Screenshot grounding data
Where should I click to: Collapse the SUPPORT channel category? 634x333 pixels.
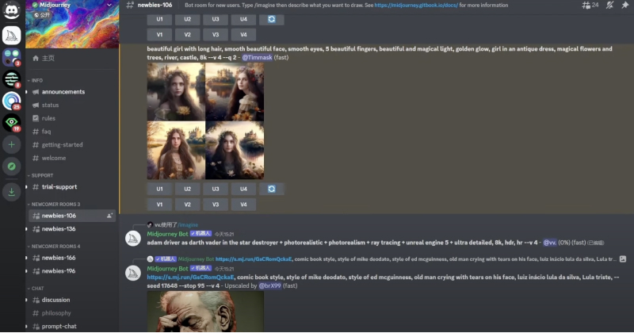point(41,175)
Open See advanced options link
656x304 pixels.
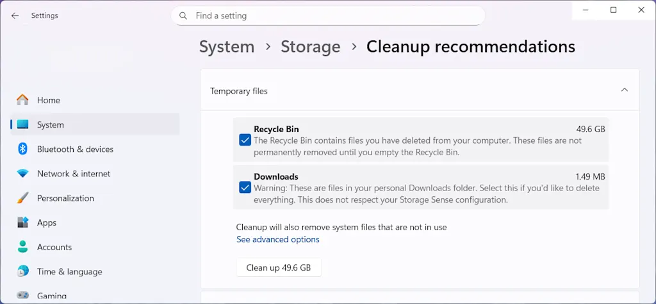click(277, 239)
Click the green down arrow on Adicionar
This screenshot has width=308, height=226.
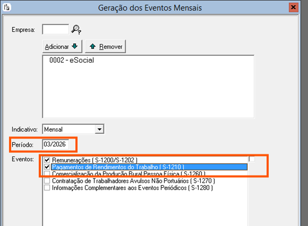click(x=75, y=46)
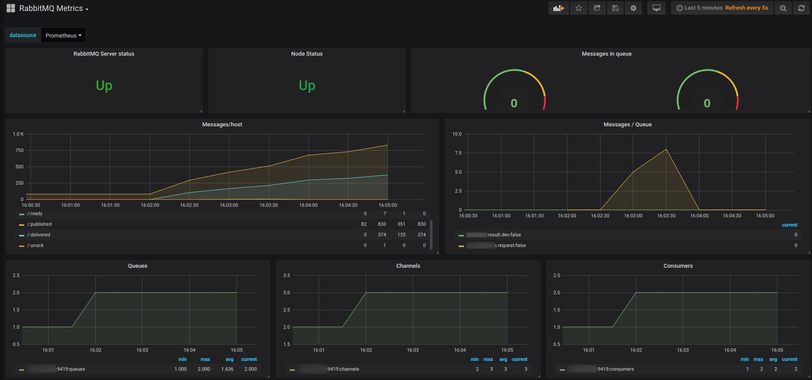Zoom out time range magnifier icon
Viewport: 812px width, 380px height.
(x=783, y=8)
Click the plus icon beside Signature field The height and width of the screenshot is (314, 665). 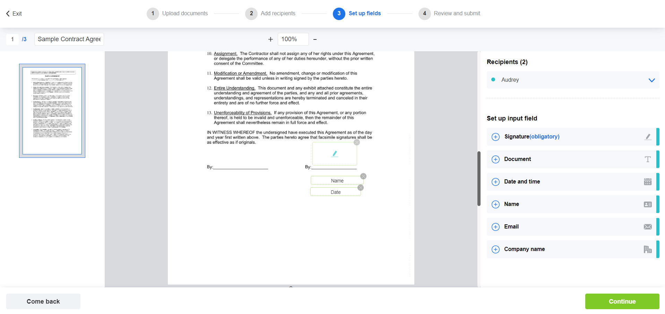point(495,137)

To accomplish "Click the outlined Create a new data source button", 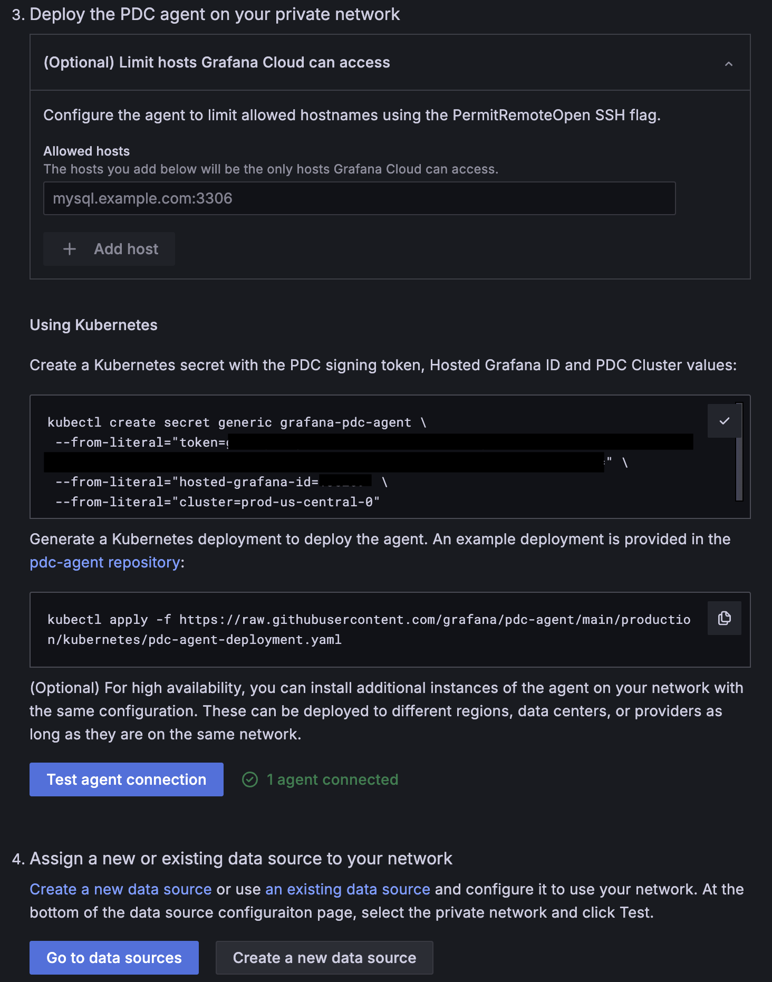I will 324,958.

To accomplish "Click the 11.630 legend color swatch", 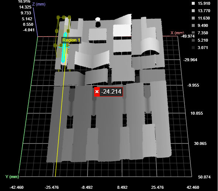I will point(193,18).
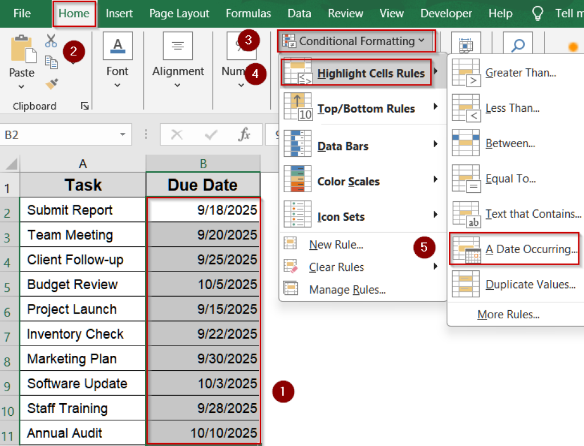Expand the Font group dropdown
This screenshot has width=584, height=446.
point(117,86)
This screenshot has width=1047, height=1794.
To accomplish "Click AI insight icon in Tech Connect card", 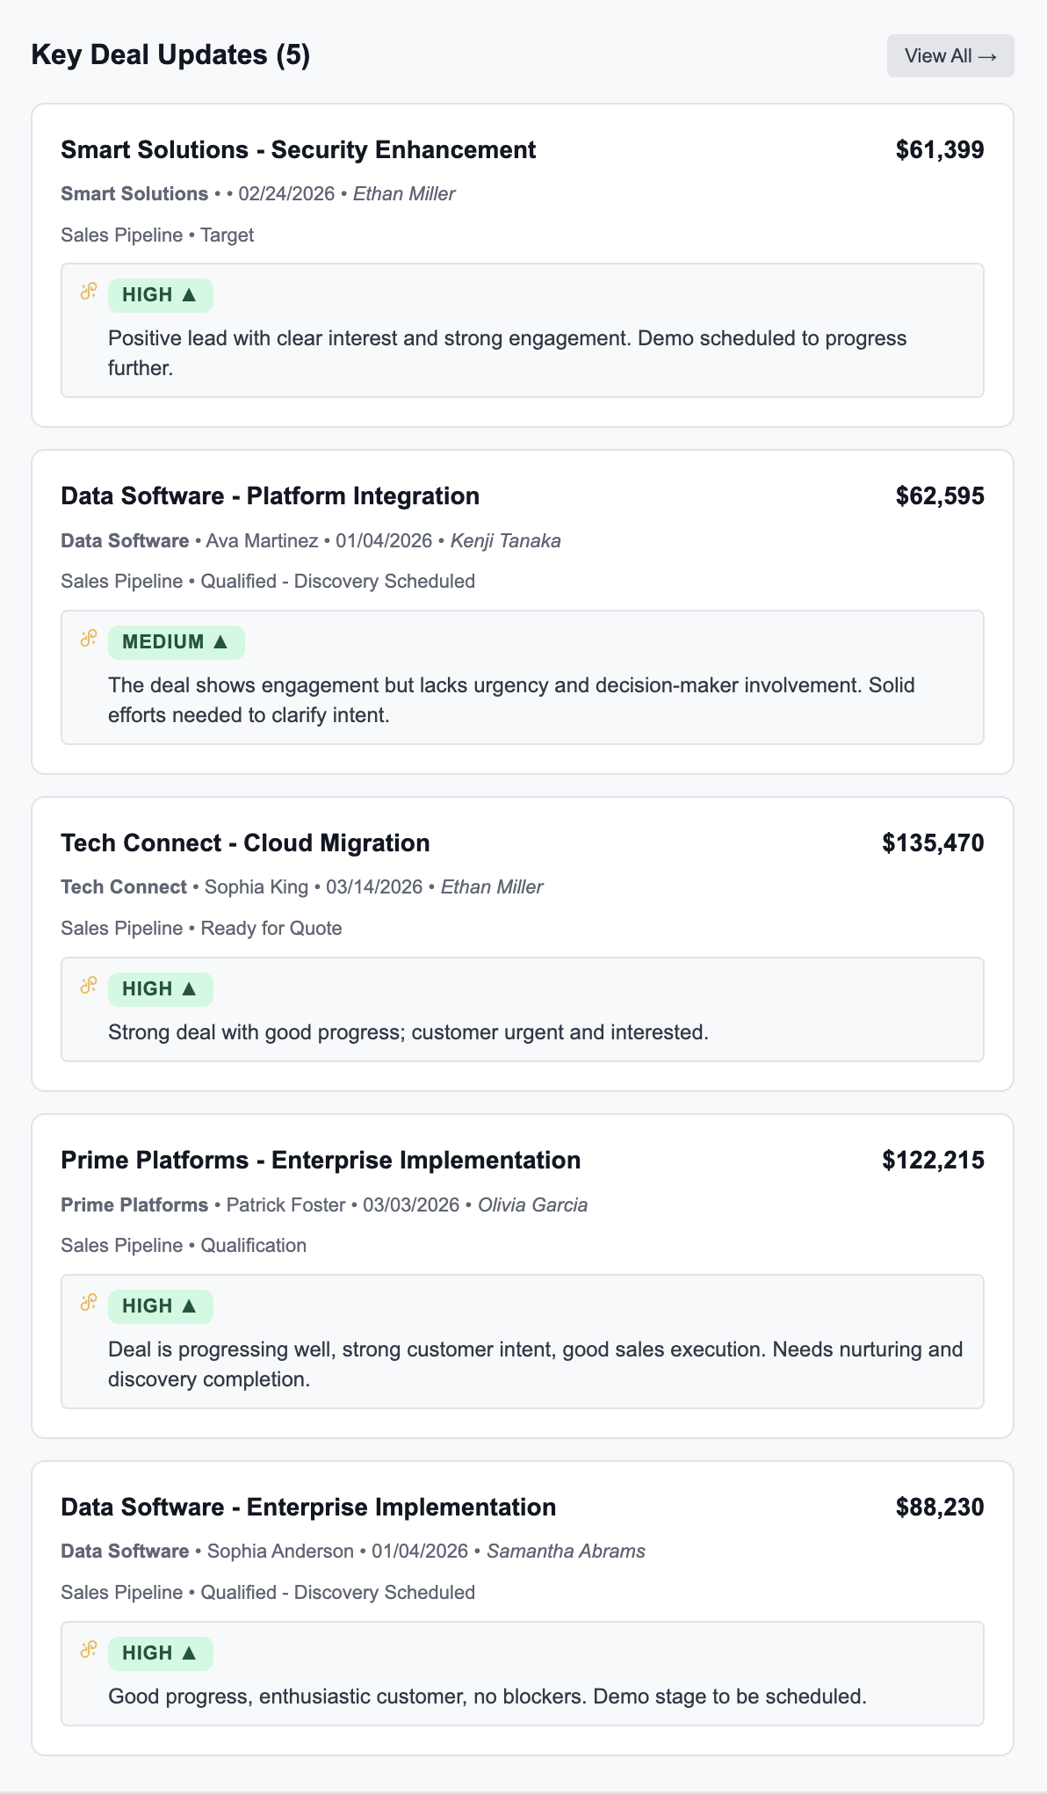I will coord(89,986).
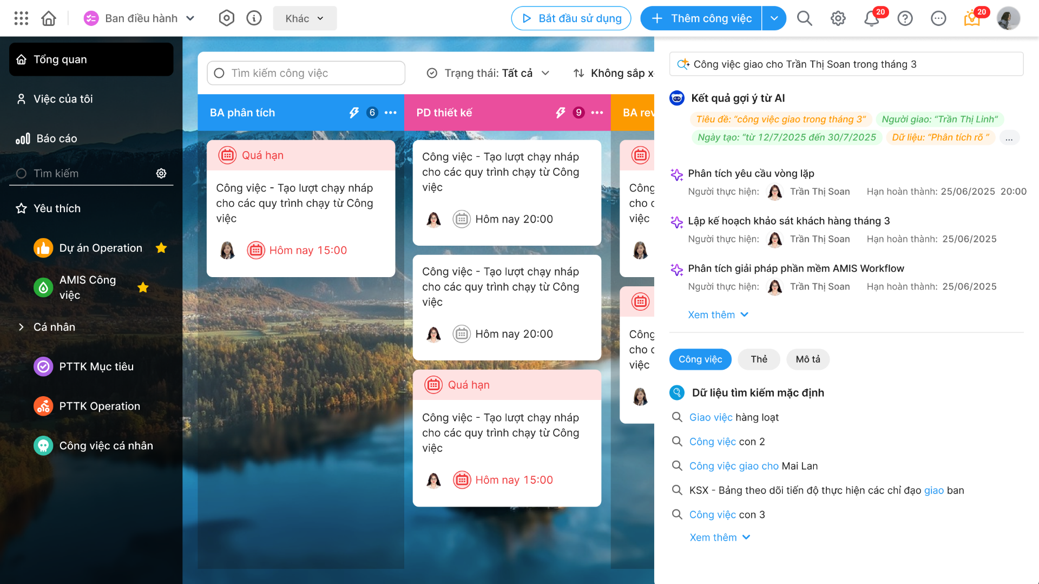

### EXERCISE AIM
Exactly as they appear, please return only the lines from the first line of the records through the line containing "Click the green down arrow on Adicionar", both included, leaving out all pictures.

### RESULT FOR THIS EXERCISE
Where should I click to: Collapse the SUPPORT channel category? 634x333 pixels.
point(41,175)
Open See advanced options link
656x304 pixels.
click(277, 239)
Click the green down arrow on Adicionar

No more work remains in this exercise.